東日本大震災から10年を目前として、過去と現在をつなげるテーマが焦点になった。福島県キリスト教連絡会(FCC)放射能対策室第36回放射能問題学習会がオンラインで11月13日、開催された。東北ヘルプ事務局長の川上直哉氏(日基教団・石巻栄光教会牧師)が様々な論文や書籍を紹介しながら「水俣の事例から風化に抗う」と題して語った。
最初に、学問としての歴史を位置付けたイタリアの哲学者ジャンバッティスタ・ヴィーコを紹介し、「古代と現代までを貫く精神に注目し、『古代の風化』をさせないための工夫をした」と説明した。

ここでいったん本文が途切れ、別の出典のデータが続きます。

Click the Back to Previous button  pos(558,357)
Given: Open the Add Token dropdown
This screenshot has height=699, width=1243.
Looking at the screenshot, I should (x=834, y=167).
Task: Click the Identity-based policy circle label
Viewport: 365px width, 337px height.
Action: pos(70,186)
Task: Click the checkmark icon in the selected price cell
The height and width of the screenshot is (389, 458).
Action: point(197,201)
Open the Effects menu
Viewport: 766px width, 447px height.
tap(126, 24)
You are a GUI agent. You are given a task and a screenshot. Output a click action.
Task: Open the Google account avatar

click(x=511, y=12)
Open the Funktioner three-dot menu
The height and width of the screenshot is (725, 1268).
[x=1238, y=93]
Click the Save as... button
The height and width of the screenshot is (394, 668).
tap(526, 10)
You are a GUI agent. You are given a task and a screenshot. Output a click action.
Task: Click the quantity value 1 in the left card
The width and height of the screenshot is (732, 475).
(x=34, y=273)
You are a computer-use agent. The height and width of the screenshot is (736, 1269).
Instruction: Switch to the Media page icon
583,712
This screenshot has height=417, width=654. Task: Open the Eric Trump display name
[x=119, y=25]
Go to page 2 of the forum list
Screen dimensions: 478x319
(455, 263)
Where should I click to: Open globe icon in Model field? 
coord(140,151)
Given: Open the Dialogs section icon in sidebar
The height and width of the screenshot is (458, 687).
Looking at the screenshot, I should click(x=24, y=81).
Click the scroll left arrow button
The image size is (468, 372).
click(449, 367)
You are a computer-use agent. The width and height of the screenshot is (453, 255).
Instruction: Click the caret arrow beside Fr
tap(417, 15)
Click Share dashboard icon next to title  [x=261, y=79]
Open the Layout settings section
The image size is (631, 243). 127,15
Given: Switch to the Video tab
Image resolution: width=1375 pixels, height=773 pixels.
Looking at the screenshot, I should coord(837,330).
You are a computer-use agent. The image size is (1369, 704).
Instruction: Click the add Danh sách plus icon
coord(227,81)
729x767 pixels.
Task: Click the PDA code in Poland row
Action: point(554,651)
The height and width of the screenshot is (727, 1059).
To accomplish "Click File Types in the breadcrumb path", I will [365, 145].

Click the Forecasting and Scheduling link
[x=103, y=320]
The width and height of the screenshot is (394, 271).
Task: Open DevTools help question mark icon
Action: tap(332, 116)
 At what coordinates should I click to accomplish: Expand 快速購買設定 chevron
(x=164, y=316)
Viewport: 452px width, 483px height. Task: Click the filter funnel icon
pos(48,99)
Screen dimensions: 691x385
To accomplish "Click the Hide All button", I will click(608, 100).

「今、10年がたち、東日本大震災が過去の事柄となっている。忘れてしまう人を責めてもしょうがない。現在も災害は続発している。新しい現場で福島は新しい意味をもってくるだろう。その意味で水俣の公害を見れば現在が見えてくると思い、資料を用意しました」
一方、過去と現在をつなぐ上での「手ごわい問題」としてエートスプロジェクト(以下エートス)の例を挙げた。エートスは、チェルノブイリ原発事故後に放射能被害に見舞われたベラルーシでの回復プログラム。住民がかかわり「現実的な放射能との共生」を模索した。原子力災害の矮小化をもたらすという強い批判が向けられてきた。福島でもそれに触発された活動が展開され、その経緯が『海を撃つ 福島・広島・ベラルーシにて』(安東量子著、みすず書房、2019)にまとめられた。川上氏が言う手ごわさとは「著者は広島出身で、福島に暮らす。現在の問題から、広島の被曝、ベラルーシといった過去の問題を接続させている」点だった。